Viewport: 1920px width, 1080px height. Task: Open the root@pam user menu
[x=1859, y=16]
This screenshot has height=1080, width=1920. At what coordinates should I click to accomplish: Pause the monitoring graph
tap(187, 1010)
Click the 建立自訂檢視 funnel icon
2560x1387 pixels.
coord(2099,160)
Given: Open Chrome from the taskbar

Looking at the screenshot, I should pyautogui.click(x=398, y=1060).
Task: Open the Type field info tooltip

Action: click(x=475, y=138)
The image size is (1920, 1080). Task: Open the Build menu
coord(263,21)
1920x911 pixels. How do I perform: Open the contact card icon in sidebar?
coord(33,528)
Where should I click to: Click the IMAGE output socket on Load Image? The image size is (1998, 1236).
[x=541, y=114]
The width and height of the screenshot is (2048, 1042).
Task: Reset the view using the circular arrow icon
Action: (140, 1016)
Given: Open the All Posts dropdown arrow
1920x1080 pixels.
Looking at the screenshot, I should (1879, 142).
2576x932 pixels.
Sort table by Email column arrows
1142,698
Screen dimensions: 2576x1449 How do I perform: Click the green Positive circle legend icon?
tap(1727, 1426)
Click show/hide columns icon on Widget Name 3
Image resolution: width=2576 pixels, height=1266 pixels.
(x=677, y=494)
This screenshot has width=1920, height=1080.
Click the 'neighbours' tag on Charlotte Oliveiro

··········

**What needs to be done**. Retype all of the material. Each line must match exactly.

**Your solution**.
Viewport: 1920px width, 1080px height. Task: Open the root@pam user menu
[x=1859, y=16]
This screenshot has height=1080, width=1920. At what coordinates should I click to accomplish: Pause the monitoring graph
tap(187, 1010)
Click the 建立自訂檢視 funnel icon
2560x1387 pixels.
coord(2099,160)
Given: Open Chrome from the taskbar

Looking at the screenshot, I should pyautogui.click(x=398, y=1060).
Task: Open the Type field info tooltip

Action: click(x=475, y=138)
The image size is (1920, 1080). Task: Open the Build menu
coord(263,21)
1920x911 pixels. How do I perform: Open the contact card icon in sidebar?
coord(33,528)
Where should I click to: Click the IMAGE output socket on Load Image? The image size is (1998, 1236).
[x=541, y=114]
The width and height of the screenshot is (2048, 1042).
Task: Reset the view using the circular arrow icon
Action: (140, 1016)
Given: Open the All Posts dropdown arrow
1920x1080 pixels.
Looking at the screenshot, I should (1879, 142).
2576x932 pixels.
Sort table by Email column arrows
1142,698
Screen dimensions: 2576x1449 How do I perform: Click the green Positive circle legend icon?
tap(1727, 1426)
Click show/hide columns icon on Widget Name 3
Image resolution: width=2576 pixels, height=1266 pixels.
(x=677, y=494)
This screenshot has width=1920, height=1080.
Click the 'neighbours' tag on Charlotte Oliveiro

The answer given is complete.